▶ _RECORDS SHOWN_
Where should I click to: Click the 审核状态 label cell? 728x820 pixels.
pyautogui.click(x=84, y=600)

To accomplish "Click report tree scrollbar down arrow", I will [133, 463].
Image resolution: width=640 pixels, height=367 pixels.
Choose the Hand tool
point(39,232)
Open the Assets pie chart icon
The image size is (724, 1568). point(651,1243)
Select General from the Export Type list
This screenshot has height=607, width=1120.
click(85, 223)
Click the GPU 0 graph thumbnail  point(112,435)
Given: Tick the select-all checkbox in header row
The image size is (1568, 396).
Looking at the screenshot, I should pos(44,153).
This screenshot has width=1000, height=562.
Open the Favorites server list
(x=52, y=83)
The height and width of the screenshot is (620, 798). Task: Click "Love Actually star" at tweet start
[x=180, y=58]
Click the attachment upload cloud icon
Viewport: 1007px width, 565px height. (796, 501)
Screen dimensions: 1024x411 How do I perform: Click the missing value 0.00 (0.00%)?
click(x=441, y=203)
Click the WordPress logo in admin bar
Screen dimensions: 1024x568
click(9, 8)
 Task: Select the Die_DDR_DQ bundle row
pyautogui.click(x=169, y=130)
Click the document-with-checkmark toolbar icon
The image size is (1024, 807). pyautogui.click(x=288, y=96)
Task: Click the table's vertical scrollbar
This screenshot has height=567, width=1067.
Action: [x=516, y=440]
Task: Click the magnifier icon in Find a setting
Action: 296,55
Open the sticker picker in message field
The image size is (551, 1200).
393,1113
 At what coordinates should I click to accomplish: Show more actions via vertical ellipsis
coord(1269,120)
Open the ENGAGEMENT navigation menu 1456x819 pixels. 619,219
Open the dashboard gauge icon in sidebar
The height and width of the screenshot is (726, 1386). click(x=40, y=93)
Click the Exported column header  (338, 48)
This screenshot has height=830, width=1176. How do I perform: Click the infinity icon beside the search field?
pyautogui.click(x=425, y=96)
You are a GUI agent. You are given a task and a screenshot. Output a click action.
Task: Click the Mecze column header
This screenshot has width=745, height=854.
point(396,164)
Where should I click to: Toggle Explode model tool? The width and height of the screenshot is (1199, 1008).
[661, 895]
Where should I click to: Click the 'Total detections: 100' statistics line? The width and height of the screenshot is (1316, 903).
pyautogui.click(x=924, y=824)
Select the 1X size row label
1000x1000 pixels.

▶ _DIRECTIVE_
Return every line above that contains the word "perform", treating uppercase and lowercase letters as different.

▶ _EXERCISE RESPONSE_
Screen dimensions: 1024x411 How do I perform: Click the missing value 0.00 (0.00%)?
This screenshot has height=830, width=1176. How do I perform: Click the infinity icon beside the search field?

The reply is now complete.